TRPV1 modulation of immune response in metastatic breast carcinoma:
Enhanced inflammatory response may hinder therapeutic potentials of
TRPV1 agonists
Abstract
Background and Purpose: The transient receptor potential vanilloid 1
(TRPV1) ion channels enhance cytotoxic immune response and may have
therapeutic potential in cancer treatment. Hence, we here determined how
activation of TRPV1 alters immune response of tumor-bearing mice.
Experimental Approach: Three different metastatic subset of 4T1 breast
carcinoma cells were used to induce tumors in Balb-c mice. Mix leukocyte
cultures (MLCs) using spleens and draining lymph nodes were prepared and
stimulated with various challenges. Effects of four different TRPV1
agonists, antagonist (AMG9810) and Gambogic Amide (GA), a TrkA agonist
that sensitizes TRPV1, on secreted levels of cytokines were determined.
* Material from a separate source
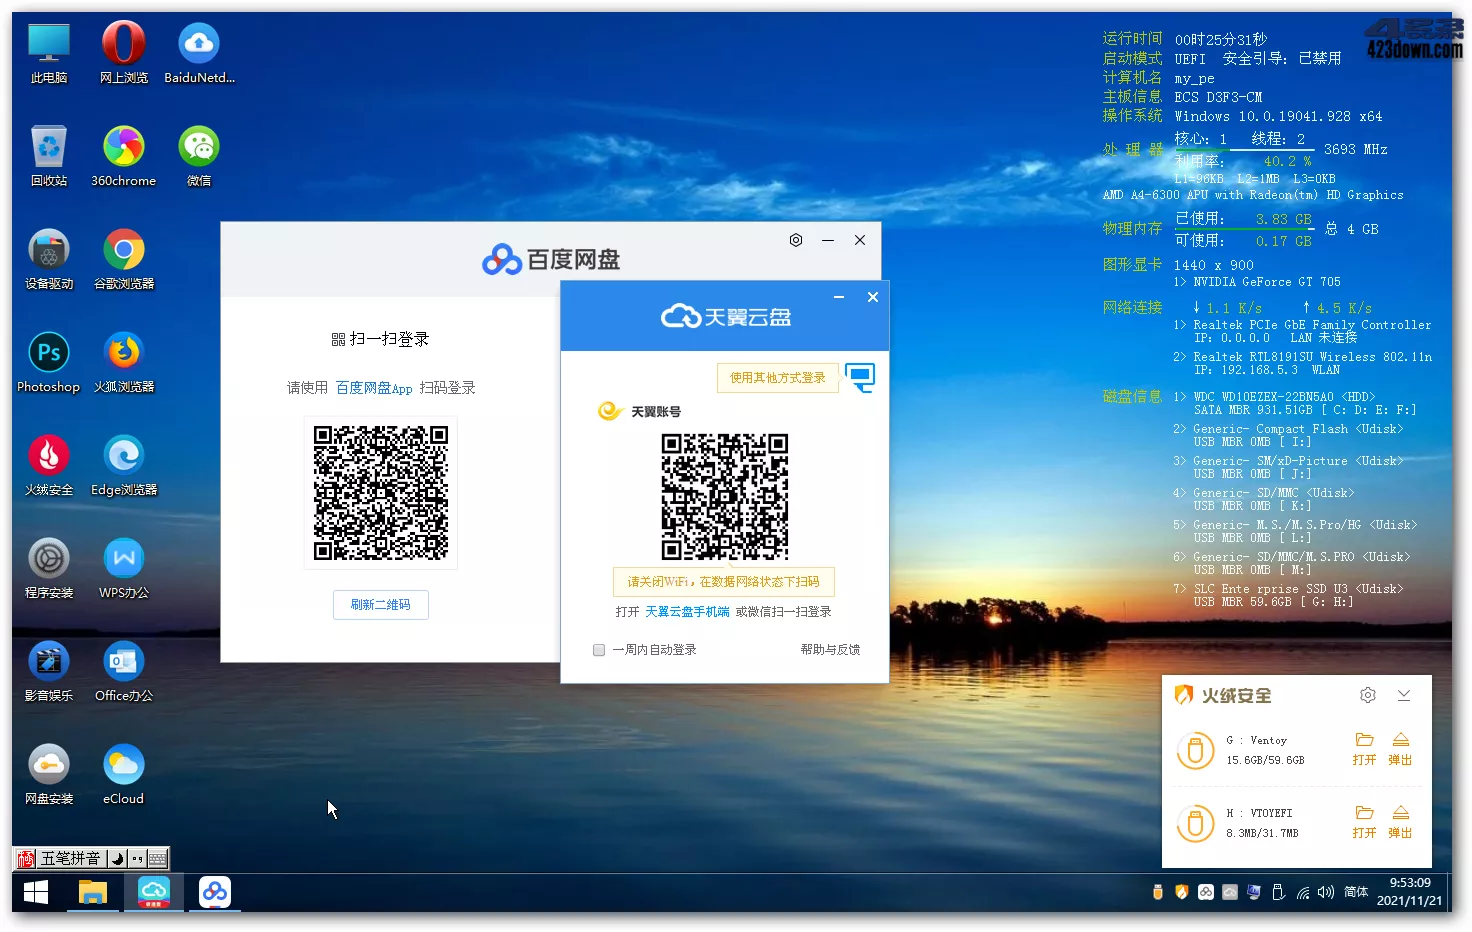Click the 刷新二维码 button
The image size is (1472, 932).
point(381,605)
Results: MLCs of tumor-bearing mice secreted markedly higher levels of
IL-6 and lower levels of IFN-γ compared to control mice. We observed
differential effects of TRPV1 agonists, antagonist and GA in control and
mice bearing different subset of metastatic cells. TRPV1 and TrkA
agonists increased IFN–γ and IL-17 secretion in control mice while they
markedly increased IL-6 secretion and suppressed IFN–γ secretion in
tumor-bearing mice. Unexpectedly, AMG9810 acted as an inverse agonist
and did not antagonize the effects of TRPV1 agonists and GA did not
sensitize TRPV1 channels. Conclusions: Our results demonstrate
constitutive activity of TRPV1 in immune cells, suggesting cross
activation. Excessive chronic activation of TRPV1 in immune cells in the
presence of metastatic breast carcinoma may have detrimental effects.
Unexpected findings further document that a drug can have multiple
intrinsic activities and depending on surrounding factors can act on the
same receptor as an agonist, antagonist or inverse agonist.